→ BRIEF: Repeat exactly the lines below that lie between the line with "Task: Click Portal" and the line with "Screen dimensions: 700x463", counting both of those lines as part of the answer.

RECORDS SHOWN START

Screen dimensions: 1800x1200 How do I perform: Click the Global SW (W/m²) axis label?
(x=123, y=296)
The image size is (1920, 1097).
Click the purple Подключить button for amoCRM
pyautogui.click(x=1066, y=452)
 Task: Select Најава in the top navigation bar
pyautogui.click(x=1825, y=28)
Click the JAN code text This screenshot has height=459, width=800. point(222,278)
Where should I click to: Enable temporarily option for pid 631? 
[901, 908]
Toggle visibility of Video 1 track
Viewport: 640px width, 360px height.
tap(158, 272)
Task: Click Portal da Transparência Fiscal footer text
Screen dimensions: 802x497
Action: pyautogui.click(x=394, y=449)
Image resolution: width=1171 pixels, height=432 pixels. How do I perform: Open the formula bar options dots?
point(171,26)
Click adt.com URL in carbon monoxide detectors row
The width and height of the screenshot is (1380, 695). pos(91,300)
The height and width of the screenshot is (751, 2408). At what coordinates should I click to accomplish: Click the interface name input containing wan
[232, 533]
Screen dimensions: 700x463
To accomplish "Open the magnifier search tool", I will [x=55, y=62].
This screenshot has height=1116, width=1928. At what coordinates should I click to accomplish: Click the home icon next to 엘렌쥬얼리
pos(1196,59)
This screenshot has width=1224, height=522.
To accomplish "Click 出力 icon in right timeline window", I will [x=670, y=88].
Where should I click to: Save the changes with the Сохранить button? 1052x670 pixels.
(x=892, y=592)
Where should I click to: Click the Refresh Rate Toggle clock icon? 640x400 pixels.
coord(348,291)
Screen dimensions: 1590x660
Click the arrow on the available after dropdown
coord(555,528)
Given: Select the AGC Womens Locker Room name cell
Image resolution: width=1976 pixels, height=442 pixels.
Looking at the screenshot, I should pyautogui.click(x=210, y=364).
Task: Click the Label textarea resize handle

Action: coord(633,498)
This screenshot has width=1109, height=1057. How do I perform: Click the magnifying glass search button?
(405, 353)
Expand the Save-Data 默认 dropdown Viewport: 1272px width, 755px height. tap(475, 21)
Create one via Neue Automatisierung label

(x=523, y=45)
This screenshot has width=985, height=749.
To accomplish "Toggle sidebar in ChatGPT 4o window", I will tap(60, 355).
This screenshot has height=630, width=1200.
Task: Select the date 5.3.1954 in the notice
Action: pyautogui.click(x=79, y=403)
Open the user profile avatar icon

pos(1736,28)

RECORDS SHOWN END

→ RESPONSE TO THE EXERCISE:
Task: Click Portal da Transparência Fiscal footer text
Screen dimensions: 802x497
Action: pyautogui.click(x=394, y=449)
Image resolution: width=1171 pixels, height=432 pixels. How do I perform: Open the formula bar options dots?
point(171,26)
Click adt.com URL in carbon monoxide detectors row
The width and height of the screenshot is (1380, 695). pos(91,300)
The height and width of the screenshot is (751, 2408). At what coordinates should I click to accomplish: Click the interface name input containing wan
[232, 533]
Screen dimensions: 700x463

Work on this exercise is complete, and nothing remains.